[start of Listing]

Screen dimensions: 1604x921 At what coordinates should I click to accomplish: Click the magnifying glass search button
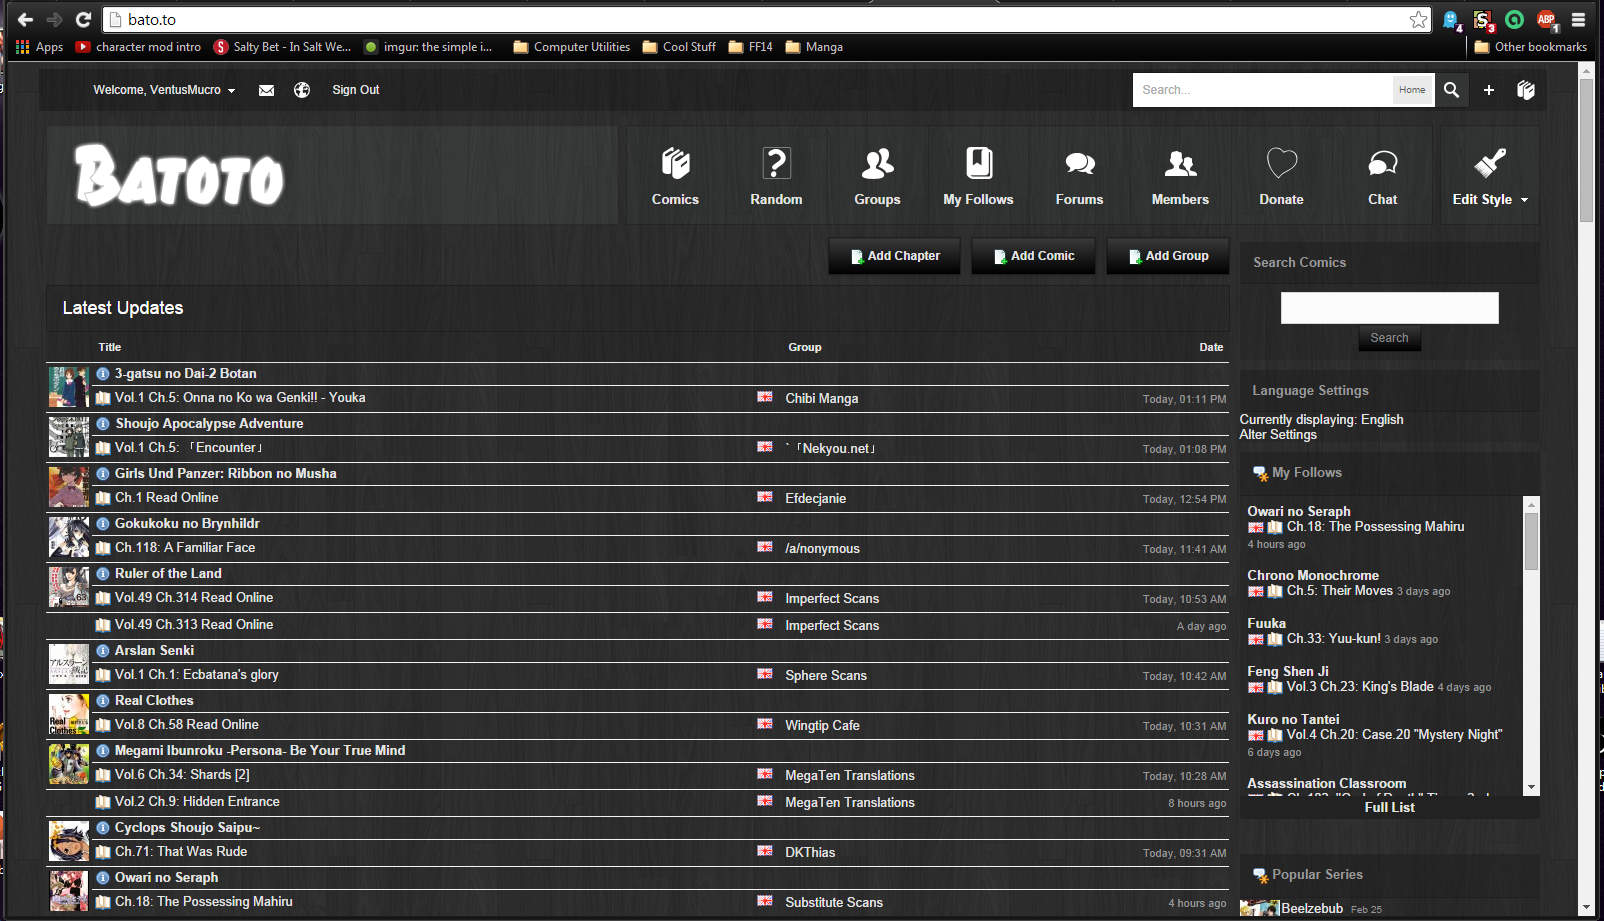pyautogui.click(x=1451, y=90)
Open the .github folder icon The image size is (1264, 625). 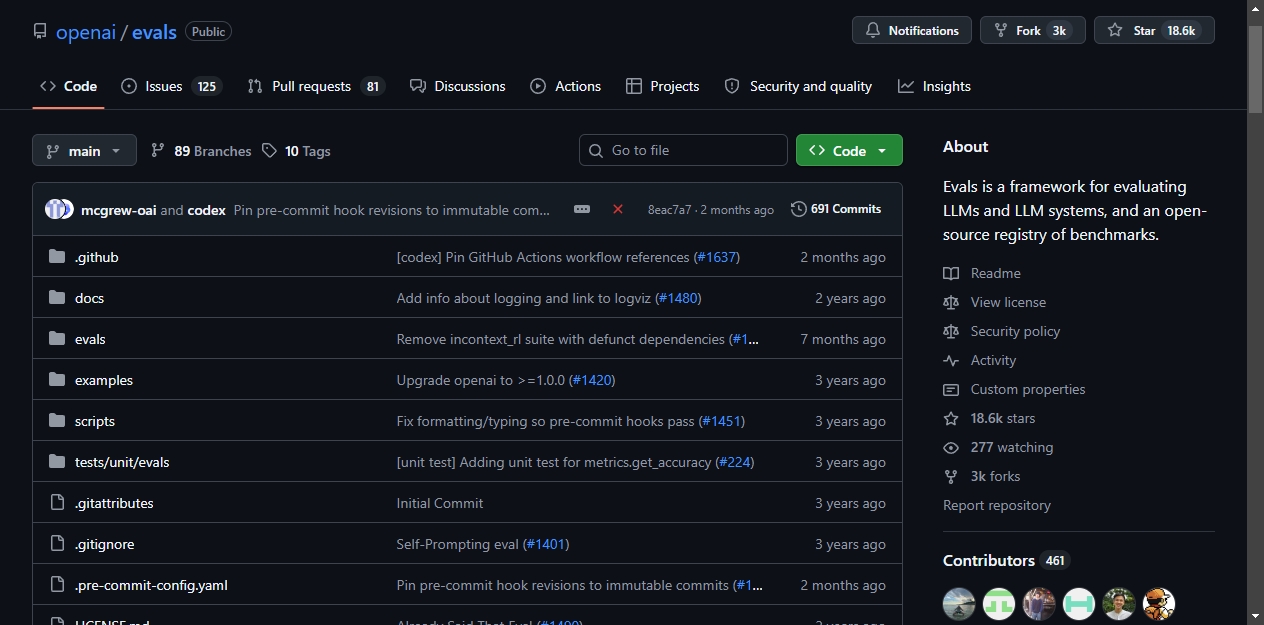57,257
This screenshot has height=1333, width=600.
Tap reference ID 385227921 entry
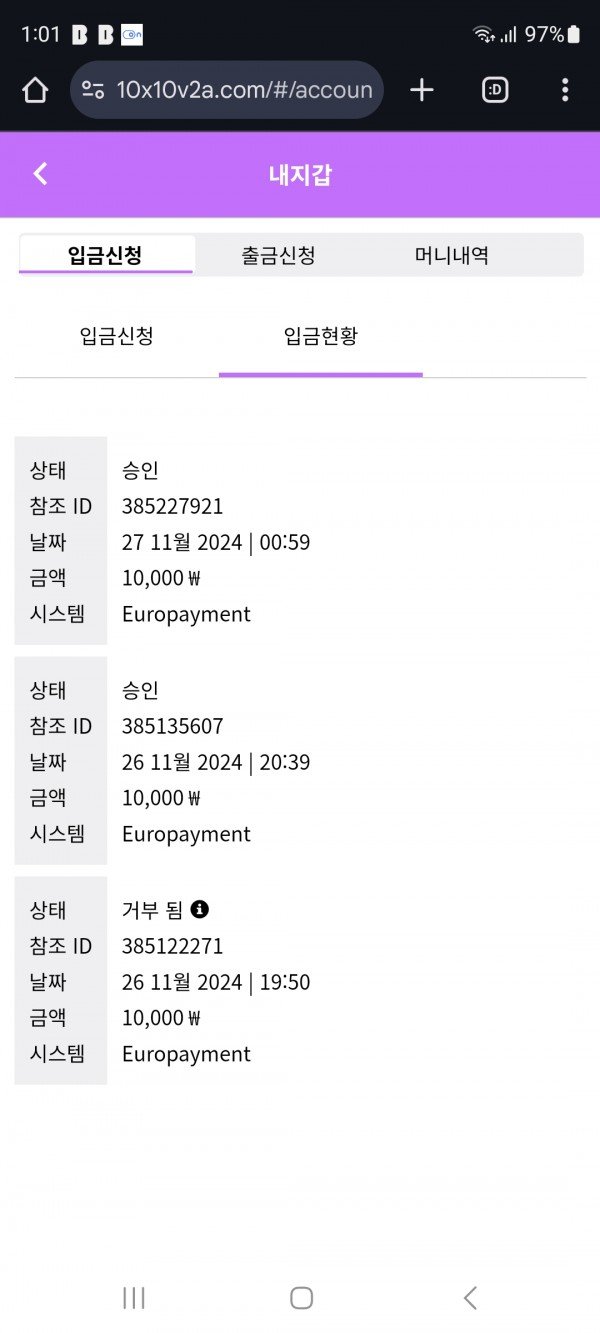pyautogui.click(x=173, y=506)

[end of Listing]

Starting with the line that contains "This screenshot has height=1333, width=600." and going on through the end of the material, write each line as a string in a JSON list, skipping blank lines and leaving the pictures out.

[
  "This screenshot has height=1333, width=600.",
  "Tap reference ID 385227921 entry",
  "pyautogui.click(x=173, y=506)"
]